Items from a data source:

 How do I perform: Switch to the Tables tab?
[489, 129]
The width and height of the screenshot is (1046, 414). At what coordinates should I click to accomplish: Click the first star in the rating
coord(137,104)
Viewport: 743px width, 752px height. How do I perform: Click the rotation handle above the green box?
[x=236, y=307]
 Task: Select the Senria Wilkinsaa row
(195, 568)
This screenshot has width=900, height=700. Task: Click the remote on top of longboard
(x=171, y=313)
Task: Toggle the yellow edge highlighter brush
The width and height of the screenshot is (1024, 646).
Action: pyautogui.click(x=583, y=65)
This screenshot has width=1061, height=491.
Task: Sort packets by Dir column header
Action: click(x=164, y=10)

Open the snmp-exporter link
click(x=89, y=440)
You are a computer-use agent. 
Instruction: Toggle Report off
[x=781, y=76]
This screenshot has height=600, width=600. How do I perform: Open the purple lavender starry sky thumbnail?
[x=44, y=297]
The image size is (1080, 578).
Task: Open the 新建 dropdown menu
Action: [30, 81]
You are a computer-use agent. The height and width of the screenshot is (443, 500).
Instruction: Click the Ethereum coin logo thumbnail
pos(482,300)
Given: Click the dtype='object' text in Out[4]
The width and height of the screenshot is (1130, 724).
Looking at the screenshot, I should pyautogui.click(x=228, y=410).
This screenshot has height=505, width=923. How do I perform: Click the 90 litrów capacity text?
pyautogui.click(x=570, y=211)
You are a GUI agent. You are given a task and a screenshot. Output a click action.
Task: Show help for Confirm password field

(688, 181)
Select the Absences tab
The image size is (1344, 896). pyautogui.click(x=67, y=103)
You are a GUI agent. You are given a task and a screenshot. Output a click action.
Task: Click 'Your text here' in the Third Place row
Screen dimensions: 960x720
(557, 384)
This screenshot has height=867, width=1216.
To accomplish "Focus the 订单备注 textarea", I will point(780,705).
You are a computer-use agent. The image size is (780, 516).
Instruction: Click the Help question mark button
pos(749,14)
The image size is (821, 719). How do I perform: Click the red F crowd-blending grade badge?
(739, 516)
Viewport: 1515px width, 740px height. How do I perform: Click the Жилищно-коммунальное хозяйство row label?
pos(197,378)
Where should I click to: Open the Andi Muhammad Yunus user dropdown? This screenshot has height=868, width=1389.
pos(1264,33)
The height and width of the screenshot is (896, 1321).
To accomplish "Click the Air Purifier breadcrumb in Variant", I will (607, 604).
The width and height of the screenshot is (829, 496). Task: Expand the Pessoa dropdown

▶ **WORK ITEM**
Search the entries for the word "agent". Copy every line where it occurs.

▶ **SOLUTION TO THE EXERCISE**
You are a computer-use agent. 
You are a computer-use agent. The height and width of the screenshot is (443, 500).
You are a GUI agent. You are given a task and a screenshot. Output a click action.
You are a GUI agent. You are given a task and a screenshot. Output a click action.
You are a computer-use agent. The image size is (780, 516).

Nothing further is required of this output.